§ **WHAT YOU WILL DO**:
1. In the data center tier notes, at what pressure is propane stored?
2. Write out everything in the data center tier notes from "- CNG or Compressed" down to "it's relatively cheap.".

--- start TEXT SEGMENT ---

Uptime Institute Data Center Site Infrastructure Tier Standard Topology
Tier I: Basic Data Center Site Infrastructure
Tier II: Redundant Site Infrastructure Capacity Components
Tier III: Concurrently Maintainable Site Infrastructure
Tier IV: Fault-Tolerant Site Infrastructure
|Feature||Tier I||Tier II||Tier III||Tier IV|
|Active components supporting IT load||N||N+1||N+1||2N or 2N + 1
The point is to always have N after any failure
|Distribution paths||1||1||1 active and
|2 simultaneously active|
|Temperature||min: 18 °C (64.4 °F)|
|max: 27 °C (80.6 °F)|
|Raised floor height||at least 24"|
UPS and Generators
- UPS needs to run long enough for graceful shutdown
- Generator needs to be online before UPS fails
- Generator needs 12 hours of fuel, resupplying as needed within 12 hour windows
- Gas and diesel spoil, so liquid propane is better
I've done work for Cummins, so here we go much further down the rabbit hole than is appropriate. Ignore this when preparing for the test:
- LNG or Liquified Natural Gas is a cryogenic fluid, about 99% methane or CH4. It's good for bus engines, stored in a Dewar tank like a giant Thermos bottle. Good energy density, easy to handle and store.
- CNG or Compressed Natural Gas might be vaporized LNG or maybe compressed pipeline gas, which might be more like 95-96% methane. It's stored at 5,000 PSI, so it needs sturdy tanks: either heavy steel or aluminum internal skin with carbon fiber overwrap, which is expensive.
- Propane is CH3—CH2—CH3 and automotive spec propane is pretty pure. The bottles for grills and heaters are less pure, other hydrocarbons are in the mix. Propane is stored at 30-50 PSI, so the tanks still need periodic hydrostatic testing but it's relatively cheap.
- LP or Liquified Petroleum gas is a mix of propane and others hydrocarbons, mostly heavier.
- Gas engines (meaning LNG/CNG/propane, not gasoline) take longer than diesel to get to full rated power, so the data center UPS will have to support full load a little longer as the genset spins up. Maybe something like magnetically levitated flywheels spinning generators.

--- end TEXT SEGMENT ---
--- start GIVEN RECORDS ---

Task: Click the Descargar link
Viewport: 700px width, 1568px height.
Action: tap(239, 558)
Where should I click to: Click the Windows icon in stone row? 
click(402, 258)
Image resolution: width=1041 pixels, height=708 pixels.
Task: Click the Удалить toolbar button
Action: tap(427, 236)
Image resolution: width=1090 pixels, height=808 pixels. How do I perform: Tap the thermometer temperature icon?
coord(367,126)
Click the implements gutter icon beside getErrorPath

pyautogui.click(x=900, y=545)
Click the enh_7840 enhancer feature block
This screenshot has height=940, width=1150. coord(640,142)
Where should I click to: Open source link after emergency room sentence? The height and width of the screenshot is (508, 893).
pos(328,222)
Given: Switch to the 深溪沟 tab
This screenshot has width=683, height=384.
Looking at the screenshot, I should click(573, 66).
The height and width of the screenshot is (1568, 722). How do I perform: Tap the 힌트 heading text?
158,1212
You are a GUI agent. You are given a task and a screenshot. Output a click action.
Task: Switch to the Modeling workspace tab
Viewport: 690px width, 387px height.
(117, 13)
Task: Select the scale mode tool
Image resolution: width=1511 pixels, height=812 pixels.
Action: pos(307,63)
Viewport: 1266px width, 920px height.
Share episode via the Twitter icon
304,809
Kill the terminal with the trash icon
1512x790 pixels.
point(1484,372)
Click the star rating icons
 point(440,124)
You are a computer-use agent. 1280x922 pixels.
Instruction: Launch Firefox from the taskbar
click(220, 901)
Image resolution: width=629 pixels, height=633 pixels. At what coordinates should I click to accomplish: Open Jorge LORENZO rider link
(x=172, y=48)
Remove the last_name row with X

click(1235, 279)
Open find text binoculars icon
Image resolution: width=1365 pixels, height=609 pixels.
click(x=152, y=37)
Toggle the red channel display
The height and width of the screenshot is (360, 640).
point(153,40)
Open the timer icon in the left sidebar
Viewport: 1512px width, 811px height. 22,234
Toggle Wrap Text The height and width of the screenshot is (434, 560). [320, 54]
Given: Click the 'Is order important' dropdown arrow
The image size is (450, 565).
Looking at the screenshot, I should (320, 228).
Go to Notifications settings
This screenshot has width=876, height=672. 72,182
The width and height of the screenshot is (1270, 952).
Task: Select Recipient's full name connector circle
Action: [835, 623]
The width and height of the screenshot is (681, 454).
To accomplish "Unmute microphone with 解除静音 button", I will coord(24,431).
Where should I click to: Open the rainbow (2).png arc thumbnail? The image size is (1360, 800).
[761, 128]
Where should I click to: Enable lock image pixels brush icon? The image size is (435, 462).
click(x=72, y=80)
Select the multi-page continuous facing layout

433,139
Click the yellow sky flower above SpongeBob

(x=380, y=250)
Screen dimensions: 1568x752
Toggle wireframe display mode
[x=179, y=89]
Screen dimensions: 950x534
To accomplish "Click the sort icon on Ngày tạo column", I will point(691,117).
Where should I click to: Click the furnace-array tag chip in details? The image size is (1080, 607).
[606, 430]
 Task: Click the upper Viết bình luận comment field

--- end GIVEN RECORDS ---

§ **RESPONSES IN ORDER**:
1. 30-50 PSI

2.
- CNG or Compressed Natural Gas might be vaporized LNG or maybe compressed pipeline gas, which might be more like 95-96% methane. It's stored at 5,000 PSI, so it needs sturdy tanks: either heavy steel or aluminum internal skin with carbon fiber overwrap, which is expensive.
- Propane is CH3—CH2—CH3 and automotive spec propane is pretty pure. The bottles for grills and heaters are less pure, other hydrocarbons are in the mix. Propane is stored at 30-50 PSI, so the tanks still need periodic hydrostatic testing but it's relatively cheap.